=== What to produce ===
In the email thread below, what does Jim Marschke say he does when he resizes, rather than rebuilding the path?

=== Document extract ===
On 7 Dec 2005, at 16:10, Scott Thompson wrote:

On Dec 7, 2005, at 8:50 AM, Jim Marschke wrote:

But that means every time I want to draw the path I have to recreate it. That can take a while when I have thousands of points -- and multiple paths. The path itself seems to be a great storage area, and when I resize I just do a transform rather than rebuilding. There are easy ways to append data to a path, I was hoping someone knew of a way to remove data.

Jim

A much better strategy would be to filter the 10,000 points depending on how you plan to display them. In the example above, you could choose every 10th point, or average 10 points, or any of a number of other strategies to generate a path of only 1000 points.

I'm going to chip in here because I've seen people screw this up time after time. You absolutely cannot just choose every 10th point unless you're certain that your data has only small frequency components at over one tenth of the collection frequency. If you don't pay attention to this, you'll display completely the wrong graph (lots of sample editors do this, which is quite inexcusable because they are written by people who should know better; you can see the effect as you zoom in/out of the sample data).

Stored data
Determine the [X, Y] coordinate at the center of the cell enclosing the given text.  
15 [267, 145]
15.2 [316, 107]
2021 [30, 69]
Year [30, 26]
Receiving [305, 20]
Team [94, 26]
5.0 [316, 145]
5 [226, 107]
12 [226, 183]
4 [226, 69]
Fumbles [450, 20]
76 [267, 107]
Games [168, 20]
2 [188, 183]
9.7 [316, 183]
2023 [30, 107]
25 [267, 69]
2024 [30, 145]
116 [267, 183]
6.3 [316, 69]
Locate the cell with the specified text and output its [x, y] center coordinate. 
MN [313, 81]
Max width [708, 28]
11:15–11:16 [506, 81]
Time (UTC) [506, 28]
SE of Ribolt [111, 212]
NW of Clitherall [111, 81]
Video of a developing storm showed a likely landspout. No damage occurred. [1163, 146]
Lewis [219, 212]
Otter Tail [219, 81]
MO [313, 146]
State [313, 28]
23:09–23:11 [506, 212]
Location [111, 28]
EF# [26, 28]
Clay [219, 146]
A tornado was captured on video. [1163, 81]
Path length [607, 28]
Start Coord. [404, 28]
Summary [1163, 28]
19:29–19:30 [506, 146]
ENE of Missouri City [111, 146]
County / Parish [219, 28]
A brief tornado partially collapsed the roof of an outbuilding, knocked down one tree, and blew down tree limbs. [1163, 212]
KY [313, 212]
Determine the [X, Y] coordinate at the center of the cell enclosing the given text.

=== Worked answer ===
He applies a transform.